● **Exercice écrit A**
D'après l'extrait, avant quelle année l'entreprise Troupéou doit-elle investir dans une nouvelle installation de réfrigérants ?
====== Extrait
Troupéou prend le pari de l’investissement
Pour rester dans les normes, l’entreprise de découpe Troupéou basée à Mornans, doit investir dans une nouvelle installation de réfrigérants avant 2030.

Deux années de questionnements importants pour Morgane Cadario. La gérante et créatrice de Troupéou, entreprise spécialisée en découpe de viandes à Mornans, doit faire face à un nouveau défi. Elle a profité de la visite de Thierry Devimeux, préfet de la Drôme, de Frédéric Regnier, président de la chambre de métiers et de l’artisanat (CMA), et d’autres élus¹, pour partager son appréhension. L’ombre au tableau : l’interdiction du R404. L’utilisation de ce fluide frigorigène, ciblé en raison de sa forte émission de CO2, est régulée par le règlement européen F-Gaz 2024/573². Ainsi, depuis 2020, la commercialisation des appareils de réfrigération neuf chargés en R404A est interdite. Toutefois, son utilisation restait possible s’il était régénéré et bien étiqueté ou s’il était récupéré dans des équipements². En 2030, fin des dérogations.
============
====== Données sources
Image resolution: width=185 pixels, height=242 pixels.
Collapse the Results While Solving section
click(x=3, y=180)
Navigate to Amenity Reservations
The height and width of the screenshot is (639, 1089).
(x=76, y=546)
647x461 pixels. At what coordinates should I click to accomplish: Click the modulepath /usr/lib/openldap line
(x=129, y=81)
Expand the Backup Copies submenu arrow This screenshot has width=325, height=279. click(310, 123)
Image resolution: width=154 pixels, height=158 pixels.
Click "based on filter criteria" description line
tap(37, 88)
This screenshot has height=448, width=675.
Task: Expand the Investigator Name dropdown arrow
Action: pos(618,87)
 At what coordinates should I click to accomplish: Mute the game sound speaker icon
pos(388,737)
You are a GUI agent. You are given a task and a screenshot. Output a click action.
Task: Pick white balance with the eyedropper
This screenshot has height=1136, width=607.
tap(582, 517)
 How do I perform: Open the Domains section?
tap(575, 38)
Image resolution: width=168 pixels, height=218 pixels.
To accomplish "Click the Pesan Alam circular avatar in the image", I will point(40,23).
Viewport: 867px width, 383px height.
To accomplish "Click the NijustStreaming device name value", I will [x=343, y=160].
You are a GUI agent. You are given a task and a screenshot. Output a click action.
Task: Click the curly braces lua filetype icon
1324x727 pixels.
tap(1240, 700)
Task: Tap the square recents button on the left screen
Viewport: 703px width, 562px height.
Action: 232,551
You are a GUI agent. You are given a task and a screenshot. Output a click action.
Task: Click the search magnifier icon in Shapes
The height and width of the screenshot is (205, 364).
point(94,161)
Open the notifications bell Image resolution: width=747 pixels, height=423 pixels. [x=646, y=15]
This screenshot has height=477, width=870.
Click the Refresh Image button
============
● **Exercice écrit B**
Dans le listing, réécrivez uniquement les lignes allant de celle qui contient « How do I perform: Open the Domains section? » jusqu'à celle qui contient « will [x=343, y=160]. » incluse, en remplaçant « Domains » par « Accounts » sans rien modifier d'autre.

● **Résultat attendu A**
Avant 2030.

● **Résultat attendu B**
 How do I perform: Open the Accounts section?
tap(575, 38)
Image resolution: width=168 pixels, height=218 pixels.
To accomplish "Click the Pesan Alam circular avatar in the image", I will point(40,23).
Viewport: 867px width, 383px height.
To accomplish "Click the NijustStreaming device name value", I will [x=343, y=160].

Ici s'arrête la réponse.